La majorité de la récolte de bois par la « Singer Manufacturing Company » a eu lieu, entre 1918 et 1926. Un village de bûcherons nommé Singerville se trouvait alors près du ruisseau Ruiter[10].
Dans la deuxième moitié du XIXe siècle, une petite communauté, nommée la « Lost Nation », était établie au bas des pentes du mont Singer, dans une partie de ce qui est aujourd’hui la municipalité de Bolton-Ouest. Des scieries de la compagnie Singer étaient aussi présentes dans ce secteur[11].

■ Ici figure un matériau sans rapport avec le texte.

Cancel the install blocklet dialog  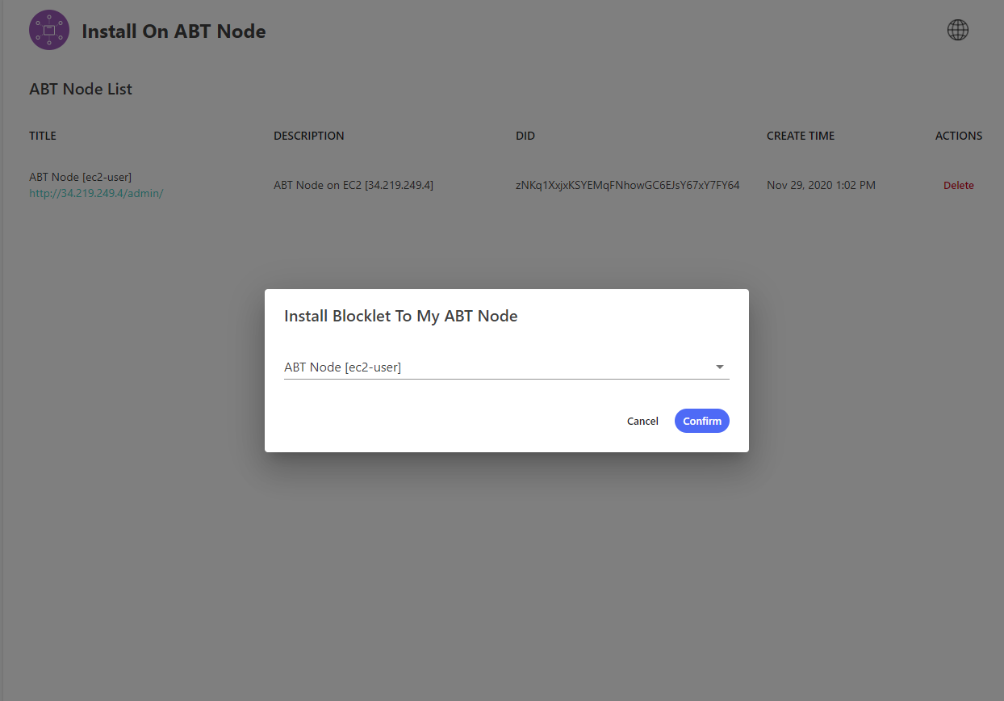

En 1954[12], les lots de forêt sur la montagne furent vendus par la « Singer Manufacturing Company » à la compagnie « Canada Paper »[13] (propriété de la « Howard Smith Paper Mills Ltd. »)[14] et les lots ont ensuite appartenu à la « Dominion Tar and Chemical »[13],[15] qui devint la Domtar en 1965[14].
Centrale hydroélectrique
En 1976, un projet de centrale hydroélectrique à l’étang Fullerton, jouxtant le mont Singer, a été présenté à la population de Potton. La centrale à réserve pompée aurait eu deux réservoirs. Le réservoir supérieur à l’emplacement de l’étang Fullerton aurait inondé une superficie de 2,2 km2, l’élévation normale du plan d’eau aurait été établie à 460 mètres et la hauteur maximum de la digue aurait été de 50 mètres. Elle se serait appuyée aux extrémités sur les montagnes environnantes, dont le mont Singer[16].
La puissance aurait varié entre 500 et 2 000 MW, la construction aurait coûté de 300 à 400 millions et environ 30 familles auraient été déplacées[17]. Il y eut une forte opposition citoyenne au plan de développement d’Hydro-Québec et l’Association de préservation de l’étang de Fullerton fut créée[18],[19]. En 1978, le projet fut suspendu[20] et finalement, en 1980, Hydro-Québec annonçait qu'il était reporté indéfiniment[21].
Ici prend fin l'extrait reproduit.